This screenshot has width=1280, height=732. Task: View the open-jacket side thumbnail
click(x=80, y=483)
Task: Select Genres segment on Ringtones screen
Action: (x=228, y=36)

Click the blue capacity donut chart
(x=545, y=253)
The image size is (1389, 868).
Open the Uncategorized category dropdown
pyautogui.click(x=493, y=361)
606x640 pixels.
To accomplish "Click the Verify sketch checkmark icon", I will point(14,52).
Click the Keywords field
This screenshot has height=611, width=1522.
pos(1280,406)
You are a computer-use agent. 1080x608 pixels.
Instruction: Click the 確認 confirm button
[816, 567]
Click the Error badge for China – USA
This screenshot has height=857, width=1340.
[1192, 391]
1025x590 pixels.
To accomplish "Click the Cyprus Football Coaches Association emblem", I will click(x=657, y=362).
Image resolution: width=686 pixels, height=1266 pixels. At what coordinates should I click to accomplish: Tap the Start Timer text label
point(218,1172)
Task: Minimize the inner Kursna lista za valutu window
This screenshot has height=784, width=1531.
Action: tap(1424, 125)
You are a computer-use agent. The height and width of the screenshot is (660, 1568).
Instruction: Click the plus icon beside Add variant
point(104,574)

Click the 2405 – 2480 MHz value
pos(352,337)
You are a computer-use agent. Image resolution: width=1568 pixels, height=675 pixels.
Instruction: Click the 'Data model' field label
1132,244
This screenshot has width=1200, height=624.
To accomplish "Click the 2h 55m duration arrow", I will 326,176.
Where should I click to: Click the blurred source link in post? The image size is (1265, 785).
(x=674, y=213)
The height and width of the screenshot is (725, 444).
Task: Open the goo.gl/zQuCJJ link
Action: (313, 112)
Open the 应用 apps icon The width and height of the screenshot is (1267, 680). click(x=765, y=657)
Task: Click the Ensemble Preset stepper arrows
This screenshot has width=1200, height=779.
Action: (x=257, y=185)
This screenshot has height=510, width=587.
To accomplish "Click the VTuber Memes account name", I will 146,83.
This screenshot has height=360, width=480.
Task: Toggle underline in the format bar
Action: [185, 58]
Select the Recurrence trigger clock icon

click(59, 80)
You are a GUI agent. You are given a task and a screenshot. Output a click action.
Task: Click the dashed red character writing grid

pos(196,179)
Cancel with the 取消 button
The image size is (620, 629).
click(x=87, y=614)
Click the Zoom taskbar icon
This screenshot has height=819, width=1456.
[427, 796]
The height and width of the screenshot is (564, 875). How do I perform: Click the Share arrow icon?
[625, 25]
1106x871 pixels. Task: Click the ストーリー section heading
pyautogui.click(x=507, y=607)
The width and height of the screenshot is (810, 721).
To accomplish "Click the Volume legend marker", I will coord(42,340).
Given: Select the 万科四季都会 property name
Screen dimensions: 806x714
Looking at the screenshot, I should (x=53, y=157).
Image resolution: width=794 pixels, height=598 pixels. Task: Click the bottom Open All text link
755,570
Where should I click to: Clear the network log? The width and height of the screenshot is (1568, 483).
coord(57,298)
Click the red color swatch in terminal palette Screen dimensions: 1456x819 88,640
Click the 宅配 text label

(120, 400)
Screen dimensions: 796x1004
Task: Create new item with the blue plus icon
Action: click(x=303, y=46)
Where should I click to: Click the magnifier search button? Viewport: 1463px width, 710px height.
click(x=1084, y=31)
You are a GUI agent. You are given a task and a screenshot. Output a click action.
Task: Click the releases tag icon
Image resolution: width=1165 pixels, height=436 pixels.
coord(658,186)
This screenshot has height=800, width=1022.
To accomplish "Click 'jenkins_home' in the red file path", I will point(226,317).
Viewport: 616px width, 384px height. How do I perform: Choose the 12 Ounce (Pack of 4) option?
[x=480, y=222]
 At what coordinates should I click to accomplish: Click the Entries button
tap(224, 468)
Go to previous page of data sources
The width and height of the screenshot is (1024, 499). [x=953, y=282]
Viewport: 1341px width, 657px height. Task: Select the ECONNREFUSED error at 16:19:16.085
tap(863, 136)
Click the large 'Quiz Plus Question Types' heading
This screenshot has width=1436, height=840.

....................

■ **Problem requirements**: Scan the records above and report every line with the string "computer".

■ **Written reply**:
You are a computer-use agent. 1080x608 pixels.
You are a computer-use agent. The height and width of the screenshot is (660, 1568).
You are a computer-use agent. Image resolution: width=1568 pixels, height=675 pixels.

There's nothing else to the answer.